Of course, we’re not going to lie to you, E-syndrome is not perfect. Its flaws are regularly felt, even over a short season of 6 episodes. The series thus constantly oscillates between the classicism of TF1 on family scenes and much more gloomy sequences, worthy of the best horror series.
Quality summer entertainment
But E-syndrome manages to captivate until the end while offering quality summer entertainment, with a singular aesthetic, perfect for all lovers of thrills. And above all, the series is ambitious enough to bring a breath of fresh air to French creation.
Franck Thilliez’s universe itself is rich enough to nurture dozens of potential series, with novels like Gataca Where pandemic. And if TF1 could let go of its creators’ rein more and really dare to venture off the beaten track, the bet could clearly prove to be a winner. We can only cross our fingers that E-syndrome paves the way for other talented creators, in worlds on the edge of fantasy and horror.
- A unique horror atmosphere
- An overall convincing cast
- Finally of its kind in France!
We liked less
- Dialogues that sometimes sound wrong
- Overly classic elements
- More nocturnal escapes with a flashlight…
Adapted from the best-selling novel by Franck Thilliez, E-syndrome focuses on mysterious phenomena that have occurred since the 1960s: why does Lieutenant Lucie Henebelle suddenly start crying blood?
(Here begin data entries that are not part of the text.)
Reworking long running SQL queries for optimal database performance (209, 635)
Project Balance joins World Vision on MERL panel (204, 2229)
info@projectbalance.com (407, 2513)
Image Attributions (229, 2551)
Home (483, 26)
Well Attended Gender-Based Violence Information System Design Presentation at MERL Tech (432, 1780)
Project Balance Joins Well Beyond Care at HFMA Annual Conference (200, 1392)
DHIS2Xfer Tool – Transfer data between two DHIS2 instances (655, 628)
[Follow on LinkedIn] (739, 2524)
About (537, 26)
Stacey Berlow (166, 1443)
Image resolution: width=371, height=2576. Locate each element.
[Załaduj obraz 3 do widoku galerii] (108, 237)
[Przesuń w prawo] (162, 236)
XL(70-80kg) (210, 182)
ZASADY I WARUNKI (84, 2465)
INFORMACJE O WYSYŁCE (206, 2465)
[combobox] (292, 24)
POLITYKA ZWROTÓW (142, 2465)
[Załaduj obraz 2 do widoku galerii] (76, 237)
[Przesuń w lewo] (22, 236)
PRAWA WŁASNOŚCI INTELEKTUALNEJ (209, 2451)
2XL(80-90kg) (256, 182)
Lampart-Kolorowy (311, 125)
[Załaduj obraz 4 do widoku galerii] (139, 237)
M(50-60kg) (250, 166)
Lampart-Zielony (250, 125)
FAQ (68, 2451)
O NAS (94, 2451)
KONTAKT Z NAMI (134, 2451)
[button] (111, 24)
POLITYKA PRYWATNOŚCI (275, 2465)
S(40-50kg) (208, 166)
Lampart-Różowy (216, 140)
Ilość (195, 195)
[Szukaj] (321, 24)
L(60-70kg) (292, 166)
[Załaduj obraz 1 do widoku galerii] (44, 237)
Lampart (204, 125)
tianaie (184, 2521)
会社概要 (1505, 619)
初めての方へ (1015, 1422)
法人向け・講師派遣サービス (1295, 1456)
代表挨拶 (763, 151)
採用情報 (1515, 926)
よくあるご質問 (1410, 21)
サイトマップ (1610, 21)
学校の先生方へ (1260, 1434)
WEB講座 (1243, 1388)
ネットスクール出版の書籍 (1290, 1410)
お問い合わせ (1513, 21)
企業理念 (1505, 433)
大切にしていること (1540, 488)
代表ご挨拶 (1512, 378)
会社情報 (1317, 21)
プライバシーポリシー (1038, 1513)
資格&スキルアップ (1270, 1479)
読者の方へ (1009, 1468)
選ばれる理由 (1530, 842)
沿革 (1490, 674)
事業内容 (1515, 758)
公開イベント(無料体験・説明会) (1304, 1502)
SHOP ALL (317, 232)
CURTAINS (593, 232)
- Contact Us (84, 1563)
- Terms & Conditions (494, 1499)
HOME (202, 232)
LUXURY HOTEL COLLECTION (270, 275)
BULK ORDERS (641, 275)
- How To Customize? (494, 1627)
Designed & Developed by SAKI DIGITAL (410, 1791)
Where do these mysterious black and white films with disturbing subliminal images come from? To solve this mystery, Commander Sharko joins forces with Henebelle in an investigation that will lead them to Canada and Morocco. With E-syndrome, TF1 finally dares to venture into the field of genre series, and it was time! The series suffers from a classicism that is often problematic in French productions, but manages to break away from it thanks to an ambitious production and a truly successful horrific atmosphere. Without being the series of the century, E-syndrome is an excellent summer entertainment, which we warmly recommend.